SHARED WORK, SHARED RISK
Yes, if you were wondering, the vast majority of the faces at the Gathering were white. My photographer and I were among maybe half a dozen Asian Americans at the event — it took me a couple days to realize why the littlest children were staring at me, and why a woman at breakfast insisted we had met before.
But when I smiled at them, they grinned back. The welcome we received at the events was warm and real. A black cowboy I met who preferred to go unnamed said that he had actually been a little worried before coming, but was pleasantly surprised by how kind everyone was, and how eager they were to hear his stories.
Flemons surmises that it was the centrality of work in the West that laid the groundwork for progress. “Many of these black cowboys were exceptions to the rule because they were working people — there was connection through the pioneer spirit.”
It’s this sense of shared work and shared risk that young poet Clare McKay drew on when she recited a poem written through the eyes of a black cowboy: “As long as I’m breathing God’s fresh air and doing right / I figure it don’t matter much / whether my skin is dark or light.”
None of these truths negate the others. There’s no easy way to tie it up with a neat bow on top, because the experiences of race in the West are vast and varied — there is no one black cowboy experience.
And even though I thought I was coming to the Gathering with an open mind, I realized that I had underestimated the capacity for nuance in the rural political landscape. Though politics were rarely discussed, the conversations I overheard ran the gamut. I noticed just one red MAGA hat that week (perhaps on account of all the other elaborate headgear on display). On a walk from one side of town to the other, I only saw three campaign signs: A Trump banner, a Julian Castro poster, and a yard sign that read “Any Functioning Adult 2020.”
I asked Windbigler whether she’d seen any minds changed by the black cowboys exhibit and events. She hesitated. “I don’t want to call somebody out,” she said, but she had seen conversations online after the event that moved her. “The specificity of people’s own personal stories can still change other people’s minds about how they see something,” Windbigler said. “That means civility in discourse is still alive in this country — despite how people talk about how divisive everything has become.”
I wasn’t the only young person hooked on the National Cowboy Poetry Gathering. Windbigler says this year, anecdotally at least, there seemed to be more young attendees than ever. I think it has something to do with the way cowboy poetry feels like a rejection of the cynicism and snark that’s too often the currency of Twitter dialogue.

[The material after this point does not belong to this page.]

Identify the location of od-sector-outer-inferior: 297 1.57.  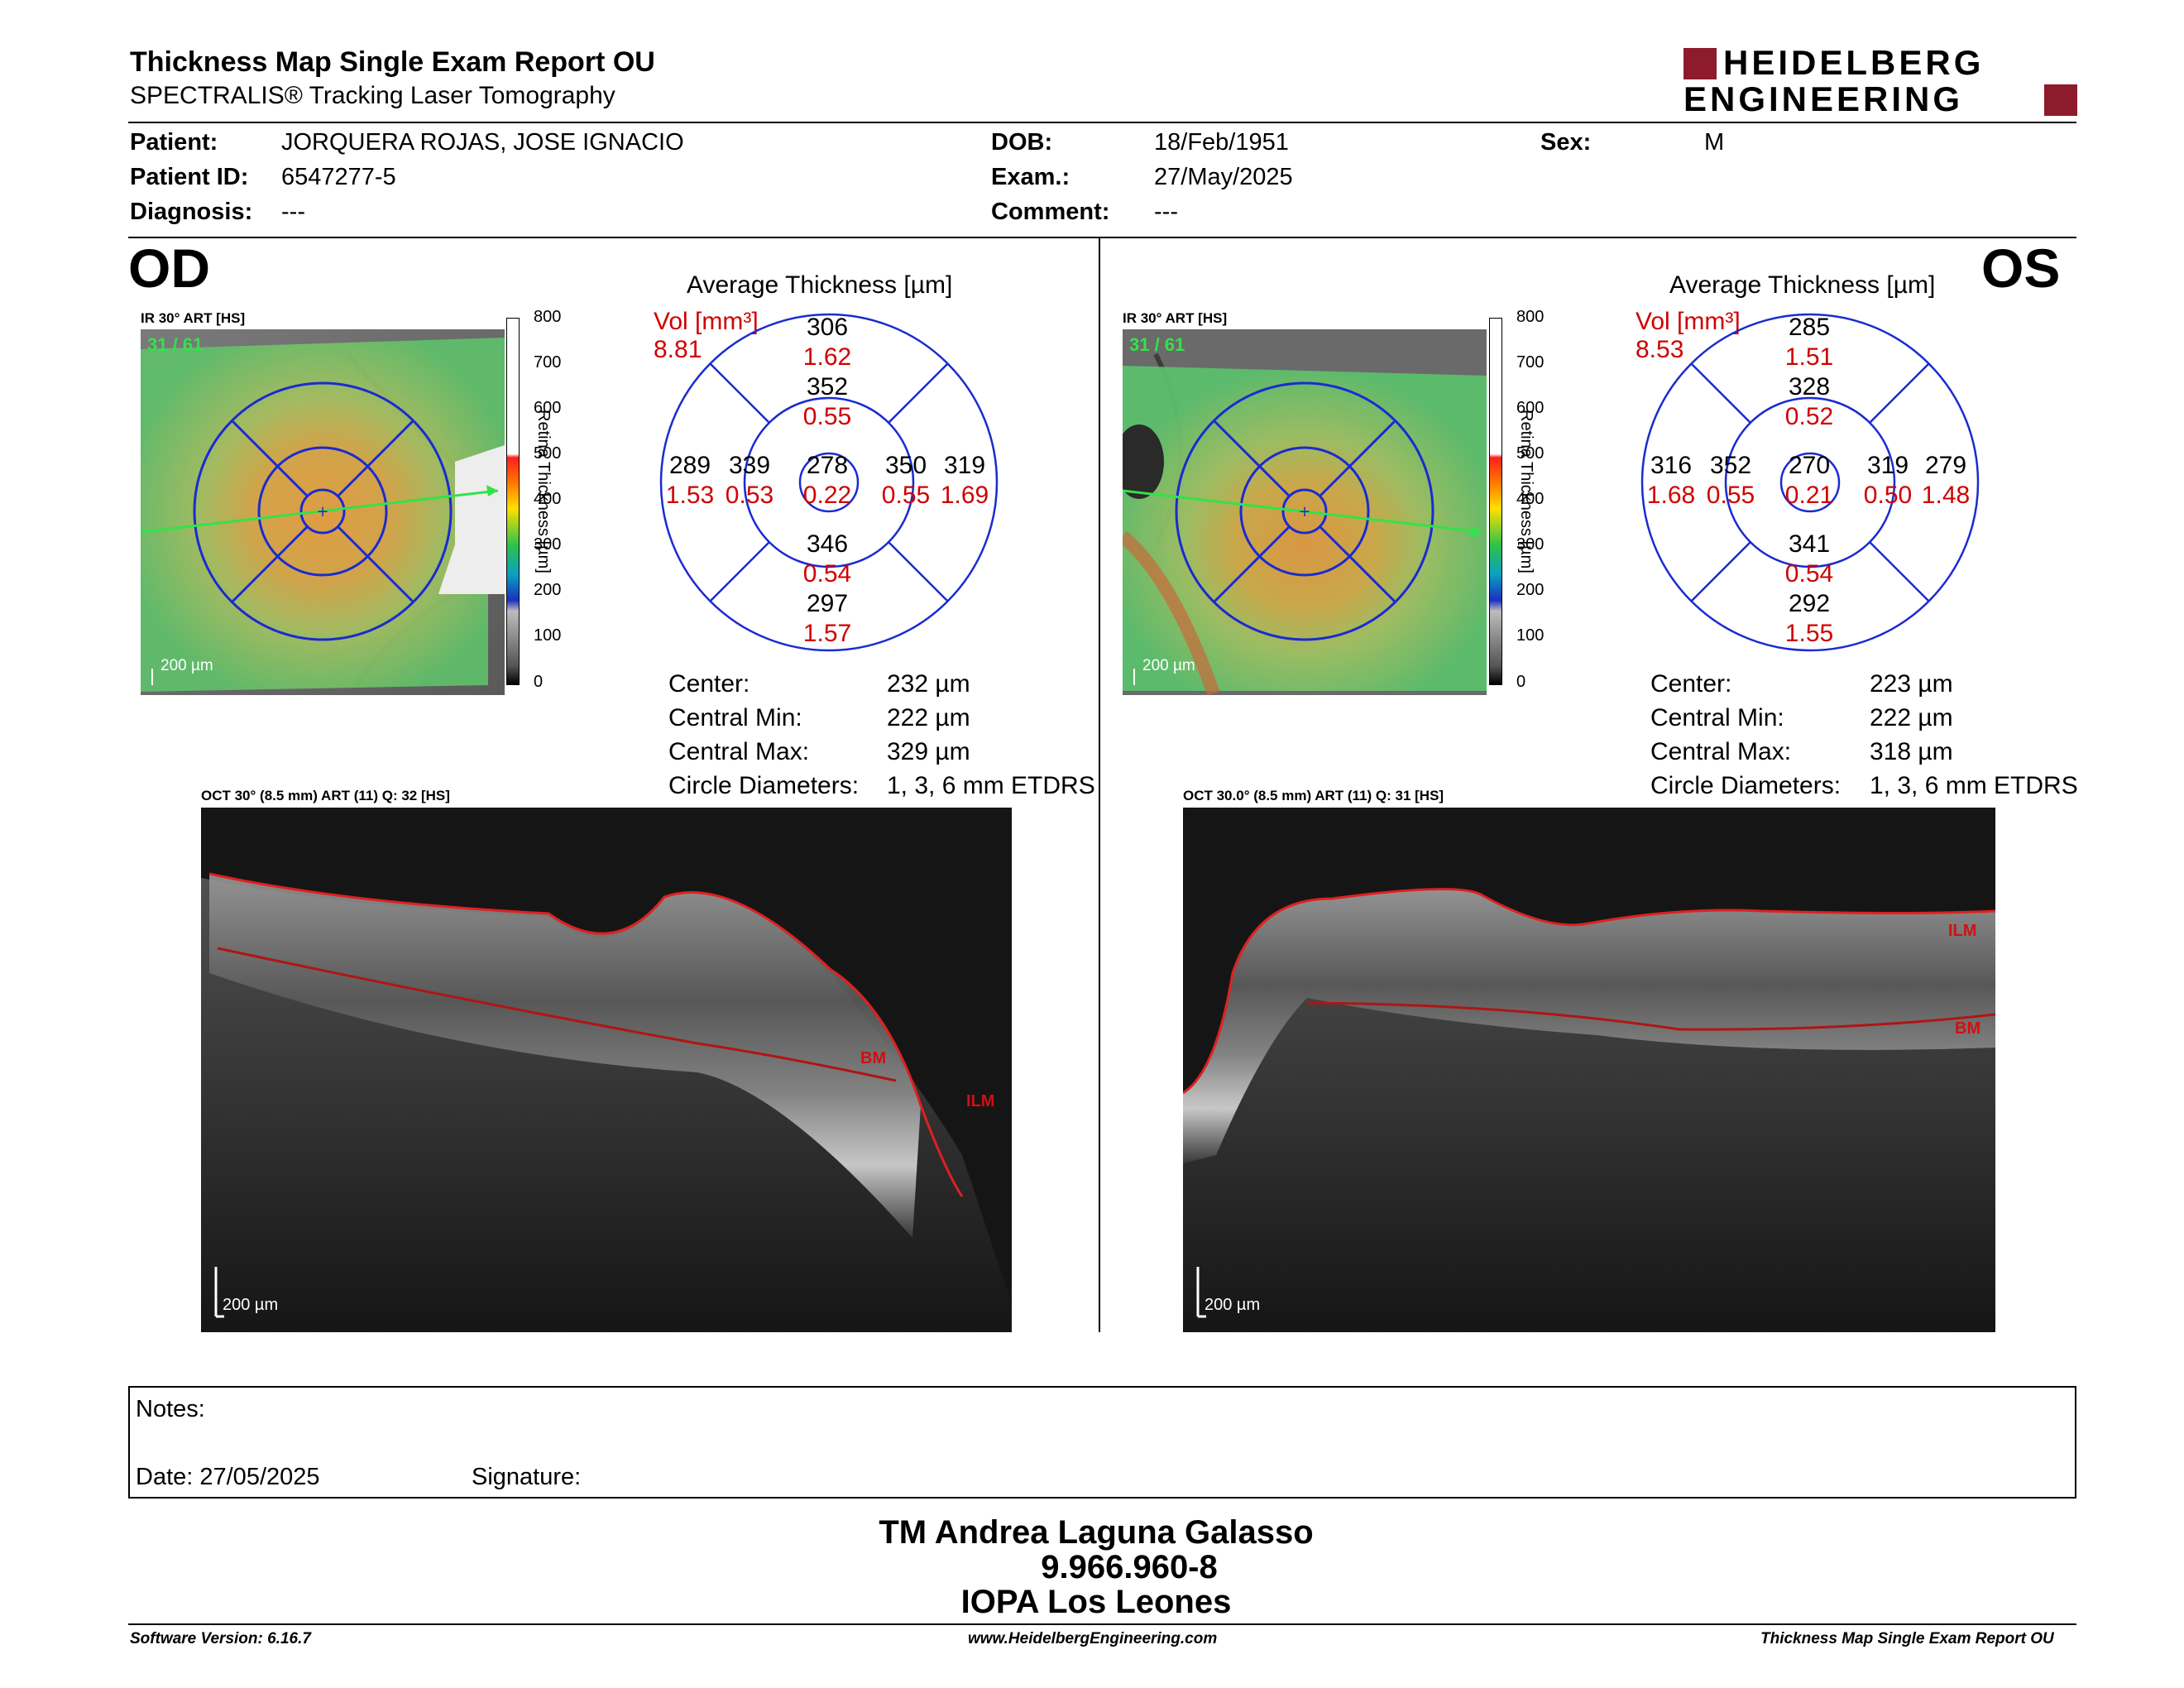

I felt it when the audience sighed around me while watching a newborn calf die in a documentary screening, and when workshop attendees murmured sympathy for a speaker’s murdered cattle “because a black man wasn’t supposed to own Herefords.” I felt it when amateur poets stepped up to the open mic events with nervous hands — and met enthusiastic applause. It was in the audience of hundreds singing a yodeling refrain (and myself joining in), in the laughter between our ungainly sets while I square danced for the first time in my life.
One midweek morning in Elko, I awoke to find our car covered in a layer of snow. “That’s why they gave us an ice scraper with the car rental,” I marveled. As I trotted around the car scraping ice off the windows, it occurred to me how much fun it was to be transported outside of my comfort zone, how privileged it was to feel mere amusement (and not fear worse), and how much work lay ahead of me to do this story justice. I stepped back to observe my progress — not perfect, but it would do. We’d be able to see out the windows. And the sun would thaw the rest in time.